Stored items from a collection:

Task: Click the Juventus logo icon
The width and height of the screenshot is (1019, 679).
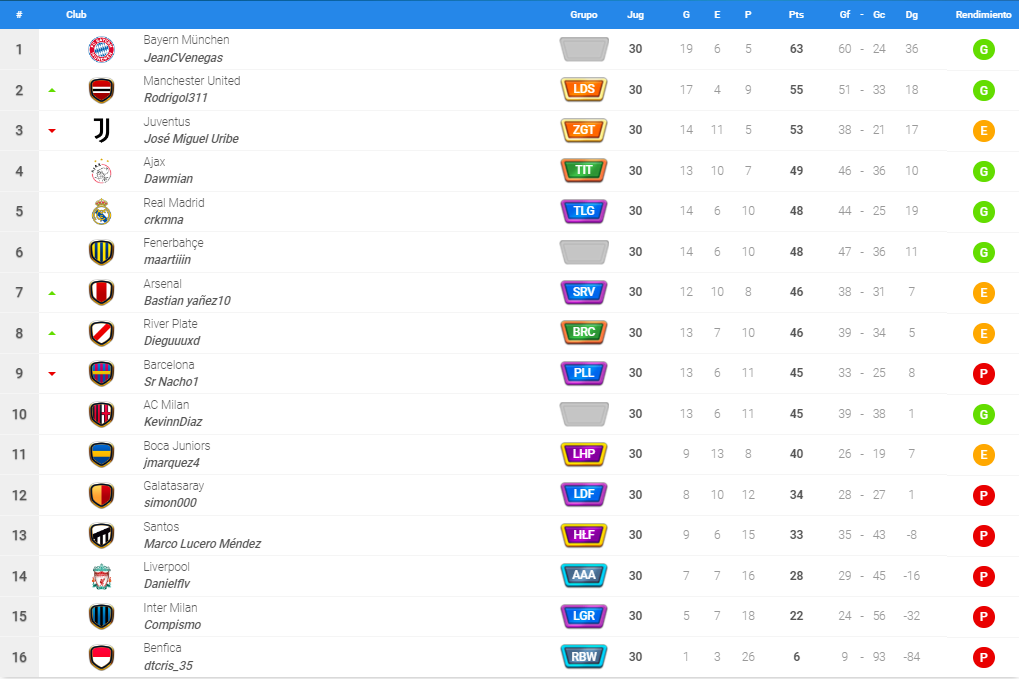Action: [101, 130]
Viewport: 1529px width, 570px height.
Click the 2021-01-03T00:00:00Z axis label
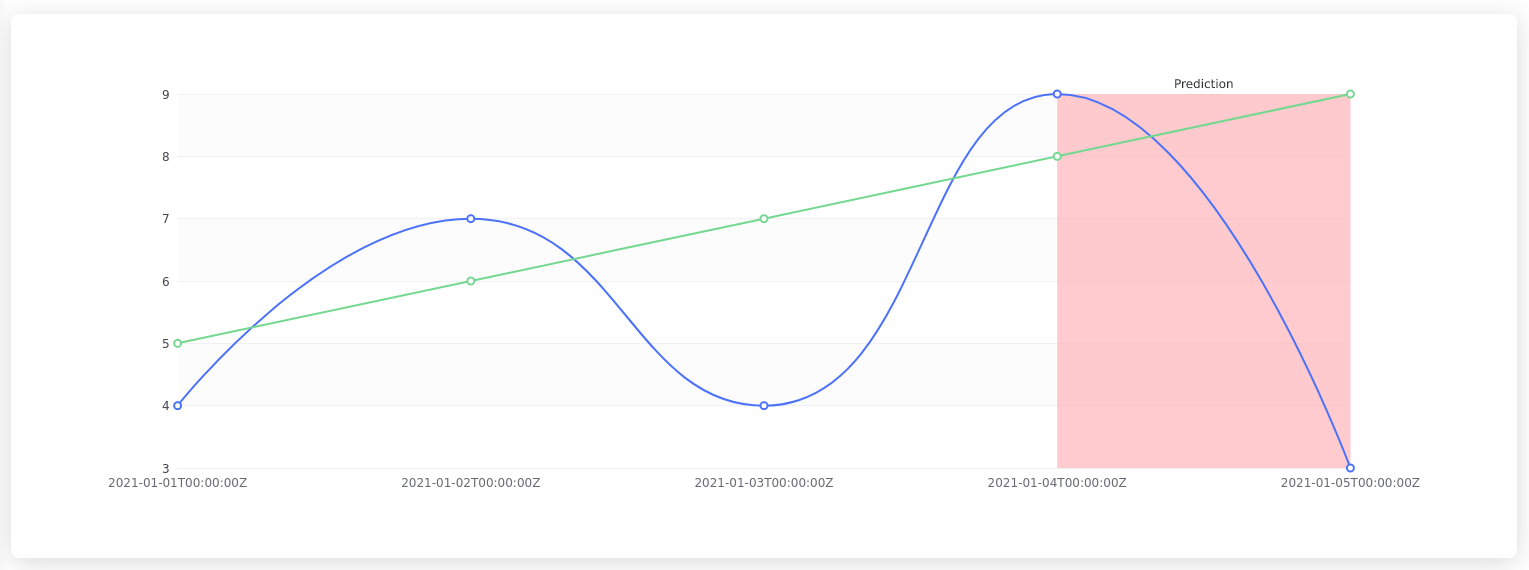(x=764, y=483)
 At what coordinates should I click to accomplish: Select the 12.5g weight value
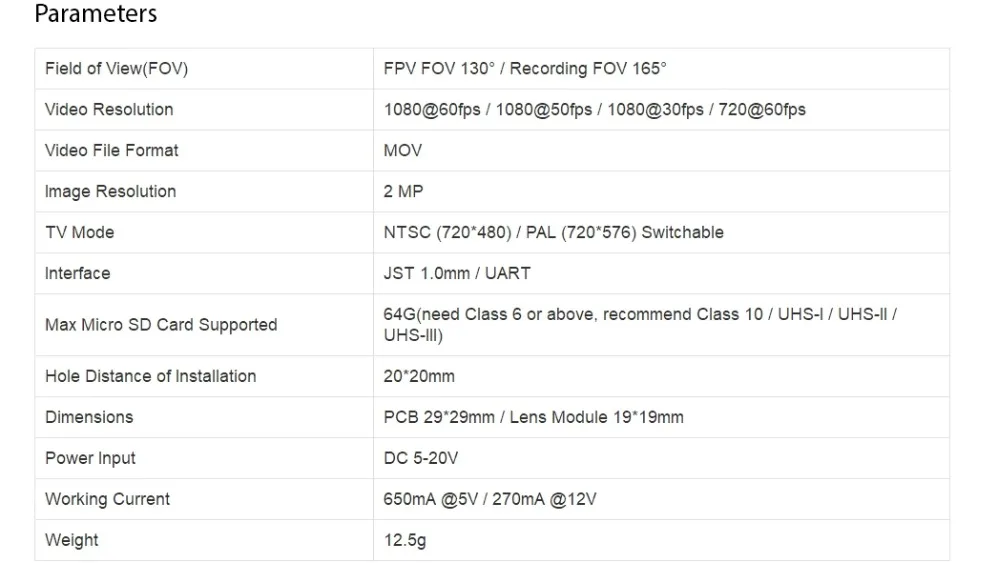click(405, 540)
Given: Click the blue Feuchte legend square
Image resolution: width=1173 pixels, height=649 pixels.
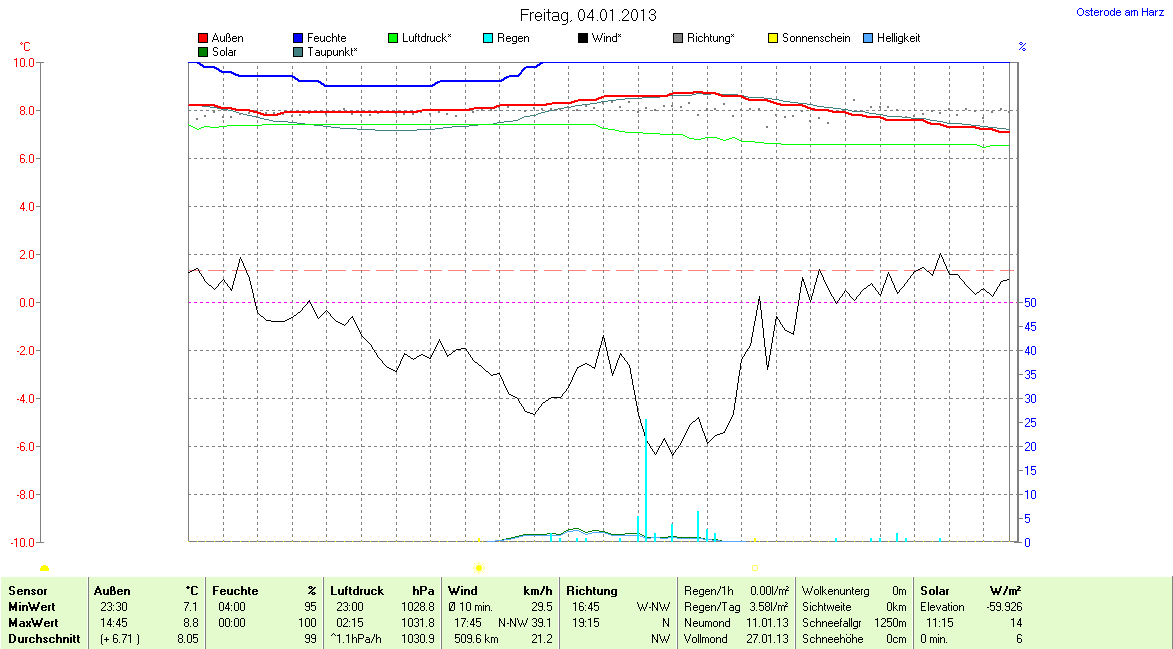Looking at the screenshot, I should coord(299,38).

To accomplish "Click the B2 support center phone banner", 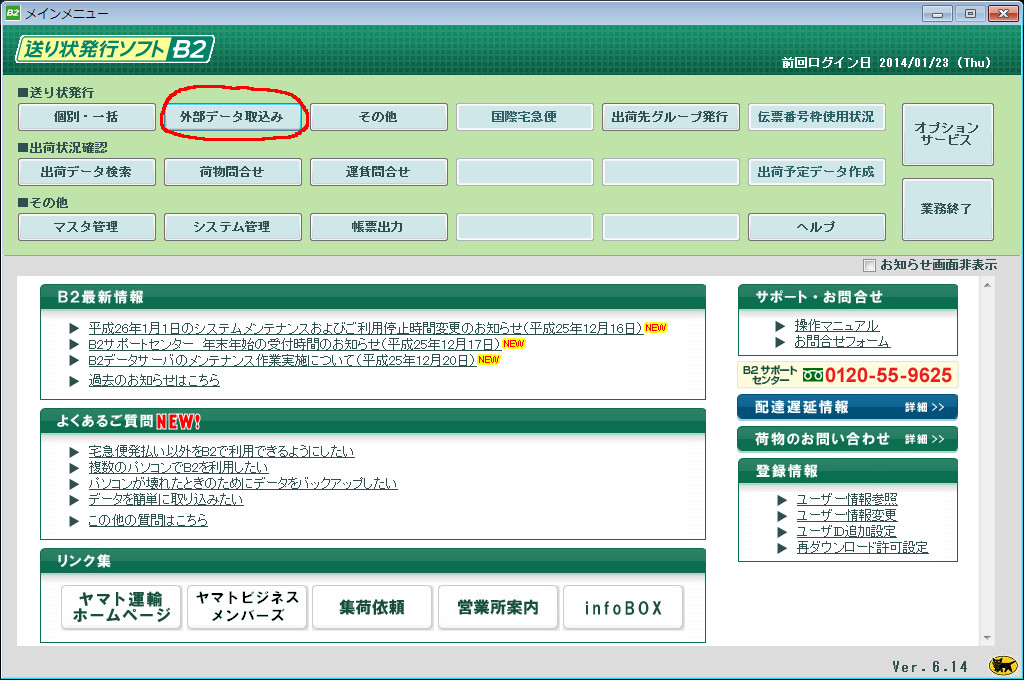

ABOUT THIS TASK: Pictures are not part of the answer. Restate word for word the lines from the one with "At what coordinates" through the last line of the records.

SOLUTION FOR THIS TASK:
 At what coordinates should I click to accomplish: Select the 12.5g weight value
click(405, 540)
Given: Click the blue Feuchte legend square
Image resolution: width=1173 pixels, height=649 pixels.
Looking at the screenshot, I should coord(299,38).

To accomplish "Click the B2 support center phone banner", 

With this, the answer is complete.